I keep going back to places where I wandered when I was
younger, not just those places that remind me of Pauly, but ones where life
changed dramatically for me.
I keep wanting to go back to WPC campus, though with the
world as it is today, going there on a weekend is a bad idea, and perhaps there
will be too much security on week days to make the venture.
I last went there in the 1990s, snapping off a few
photographs before the massive changes occurred.
They have built new buildings on parking lot 6, which we
used to call “the airport” or “the runway” because of the odd configuration.
I started college in the fall of 1979, developing a whole
new group of friends, a generation younger than the ones I grew up with.

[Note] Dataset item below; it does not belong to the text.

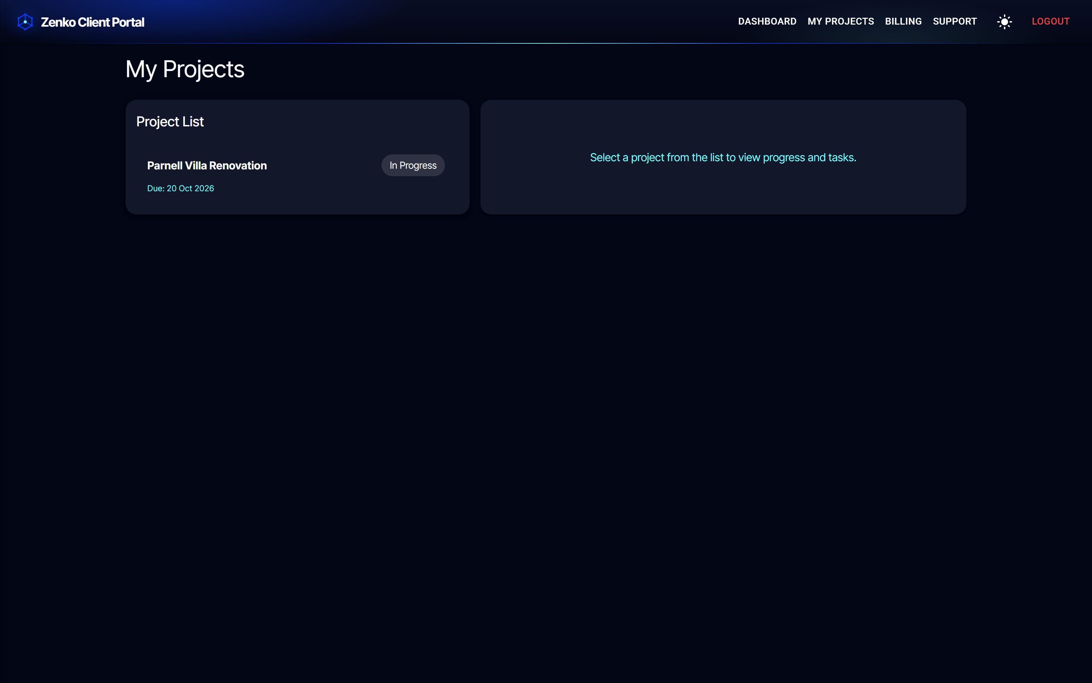Open the Support page

coord(955,21)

My friends by that time had started to act too old when I
didn’t want to, even though my old friends still clung to their heritage of the
bar scene and still worked in bar bands.
Since I never looked my age, even back then, I fit in with
the new crowd, some even refusing to believe I was on the verge of 30 and
insisted I show them my driver’s license to prove I was.
Eventually, those people aged, too, and settled into their practical
lives, giving up their hope for art for jobs they could afford to pay mortgages
with.
Poets because social workers; musicians took up jobs in high
tech. while I clung to the hope I might survive as a writer and such, which I
sort of did, only not in the way I imagined.

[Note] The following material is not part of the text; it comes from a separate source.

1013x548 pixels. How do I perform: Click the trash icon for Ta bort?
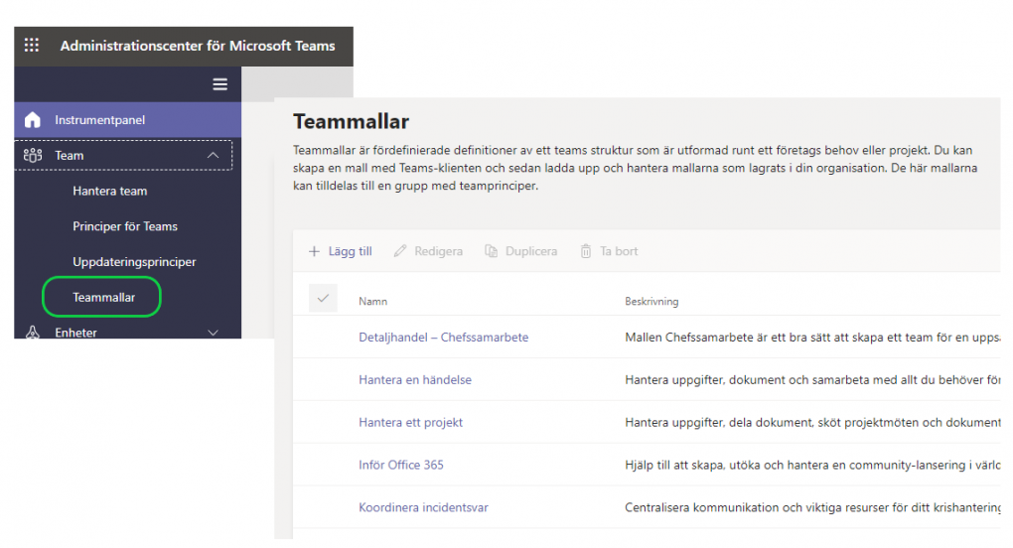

Not everybody goes back to such places the way I do. Some go
to a particular place, one that defined an important moment in their lives. But
as our poet friend pointed out, we all have a number of lives we lead. In her
case as with others, once they leave those places, they never go back, while I
always do.
Some places no longer exist, such as the rooming house in
Montclair that finally burned down, or the Red Baron rock club demolished to
make way for condos.
I’ve been trying to get old photos of the place and its
people from when we hung out there in the 1970s, but Rick, who has many, said
he’s no longer interested in the past, and won’t root through the old archives
to find them.
I suspect he doesn’t want to look back because he may come
to realize there is more in the past than there is in the future.
He never did respond to my messages about Pauly’s death. But
Rick built a new life in Montclair after he and Pauly got thrown out of the house
by the lake, and their lives took divergent paths. I’m not even sure those two
ever saw each other again, despite having lived together for more than a
decade.
I went up to their old house last fall. It’s still there,
though its been spiffed up from the Hobbit house it once was.

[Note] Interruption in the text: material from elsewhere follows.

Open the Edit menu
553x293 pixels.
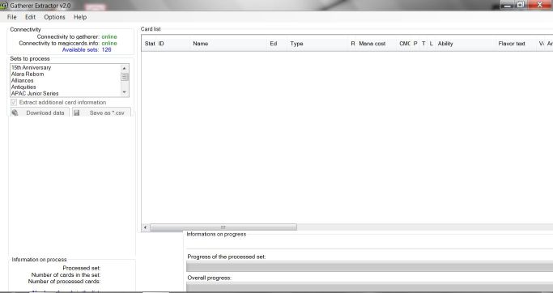click(30, 17)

There are places I haven’t yet returned to, such as the Dunkin
in Willowbrook where I worked for most of the 1980s. None of the Fotomats
exist, though I go passed the parking lot in Garfield often, and the parking
lot in Secaucus.
Some places I can only go back to remotely, such as Portland,
Oregon or Los Angeles, while the place in the East Village still exists, though
now turned into a haven for yuppies.
I guess I’ll make the trek to the college soon, before it
closes and the land is sold off to developers, hoping that I can even gain access
in this age of madness.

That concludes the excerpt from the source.